Gloria Vando
(E.E. U.U., Nueva York, 1936). De familia procedente de Puerto Rico, Vando estudió en New York University, la Universidad de Ámsterdam y en la Académie Julián de París; ese cosmopolitismo se hace evidente en sus poemas. Es autora de Promesas: Geography of the Impossible (1993), un libro de poesía en el que analiza su encuentro personal con la historia del colonialismo y sus raíces familiares puertorriqueñas. En 1977, Vando fundó Helicon Nine Editions, una pequeña editorial basada en Kansas City que publicó la revista de arte y literatura femenina Helicon Nine durante diez años.
Noche de ronda
—a la memoria de Elvira Ríos
En París
anunciaban nuestra llegada
poniendo tu canción
y todos cantábamos
la letra con nuestros
playos tonos agudos
tu voz un mar profundo
en nuestras mentes. Hoy pongo
tus discos para Americans,
amigos que dicen qué
linda voz, pero no significa
nada especial para ellos—
y yo, todavía penando
cada vez que te encuentro
trenzada en mis memorias,
tu cabello azteca tirante
como un brillante puño cerrado,
tus labios, un clavel radiante
que manchaba la noche,
el velo de cigarrillos
que no podía tapar
tus ojos
ni tu canción, Elvira, tu canción,
un susurro oscuro
en mi corazón que decía
hija, siempre será así
siempre así.
(Traducción: Fabián O. Iriarte y Lisa R. Brandford)
Noche de ronda
—In memory of Elvira Rios
In Paris
they'd announce our arrival
by playing your song
and we'd all sing
the words in our shallow
high pitches
your voice ocean-deep
in our minds. Today I play
your records for my American
friends. They say
nice voice, but it means
nothing special to them—
and I, still aching
each time 1 find you
braided in my memories,
your Aztec hair sleeked back
into a tight fist,
your lips, a bright flower
staining the night,
the veil of cigarette smoke
unable to obscure
your eyes
or your song, Elvira, your song,
a dark whisper
in my heart telling me
hija, it's going to be tike this
always like this.
Gloria Vando's third book of poems, Shadows and Supposes (Arte Pùblico Press, University of Houston), won the Poetry Society of America’s Alice Fay Di Castagnola Award and the 2003 Best Poetry Book of the Year Award from the Latino Literary Hall of Fame. She has won numerous other awards and fellowships and her poems have appeared in many magazines, anthologies, texts, and have been adapted for the stage and presented at Lincoln Center and Off-Broadway. Her work is included in the new CD collection, Poetry on Record: 98 Poets Read Their Work, 1888-2006, which features poets from the dawn of sound-recording to the current day. It has just been nominated for a Grammy!

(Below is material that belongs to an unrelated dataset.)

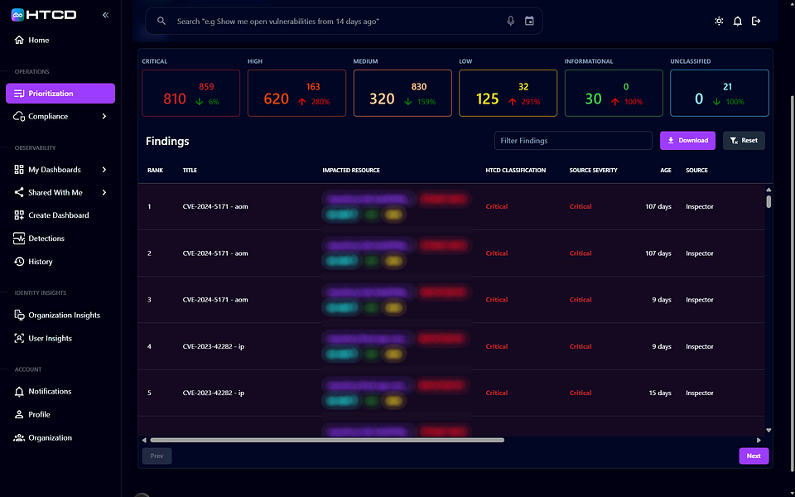
Task: Download the findings report
Action: [687, 141]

She is publisher and editor of Helicon Nine Editions, a non-profit literary press she founded 30 years ago, and for which she received the Kansas Governors Arts Award and an Editors Grant from the Coordinating Council of Literary Magazines. She has served on panels for the National Endowment for the Arts and many State Arts Councils, and as a judge for the National Book Series Awards. In 1992 she and her husband, Bill Hickok, founded The Writers Place, a literary center in Kansas City.

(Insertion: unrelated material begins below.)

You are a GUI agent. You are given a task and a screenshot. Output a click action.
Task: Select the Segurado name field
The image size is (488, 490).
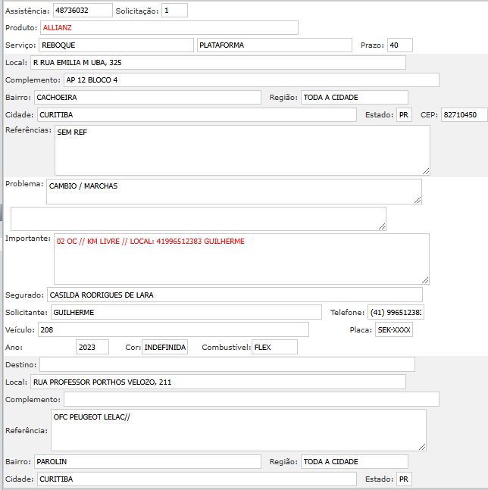click(x=234, y=295)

FLAG DAY AT UNION CEMETERY
I enter the clearing
the way we sometimes enter dreams,
the door to the afternoon
clicking behind me,
caution setting like a sun.
On my own, I stand in the center
of this hard-edged lawn,
dwarfed and domed
by a neutered sky, and wonder
how long it would take to turn
me into stone, dust, song—
a process rousing itself
with every incarnation.
When we were children, we’d
whirl each other around,
our skirts unfurling
like these 5,000 banners
waving from the dead—
then we’d let go
and each spun form
would freeze at a command,
breath and laughter chiseled
into pillars, like the headstones here—
exclamations marking
each life’s absurd spin, guffawing
in perfect unison,
in perfect deadly rows.
SHADOWS & SUPPOSES
On a train, going backward, I watch
what I've already passed, see what's
about to appear superimposed on
my husband's glasses. The world melds
into a wild collage: steeples bridge
evergreens, skies tear mountains apart
with their eyes, rococo gargoyles claw
my back, float like Chagall goats over
mansard roofs and crenelated towers.
I want to preserve each moment-my life,
like the photos I take, layered with innuendo,
possibility curtsying in a three-way mirror
at some unlived yet remembered dream.
Myths, Sagan calls them, those things
that never happened, yet are and always
will be-and here I am, neither myth
nor mythmaker, speeding backward from
my ancestor the mite to some assignation
in the future when what's about to come
might have already come and gone.
THE FALCONER TIES HIS MATE TO THE BLOCK
He keeps a short rein on her,
showering her with beepers,
cell phones, walkie-talkies,
so when he casts her off, her
primaries can only take her
so far—the lure, the quarry,
merely illusions he flushes for
her edification. He is master,
wielding the bow net, wearing
the gauntlet. When he whistles
she returns at once, offering
her slim ankles one at a time
for the jesses, her head bowed
for the hood. At home
he’s installed an elaborate
intercom so he can hear her
breathe, hear her bate,
hear her sizzle as she screams
through the night air, spiraling
with him in her dreams.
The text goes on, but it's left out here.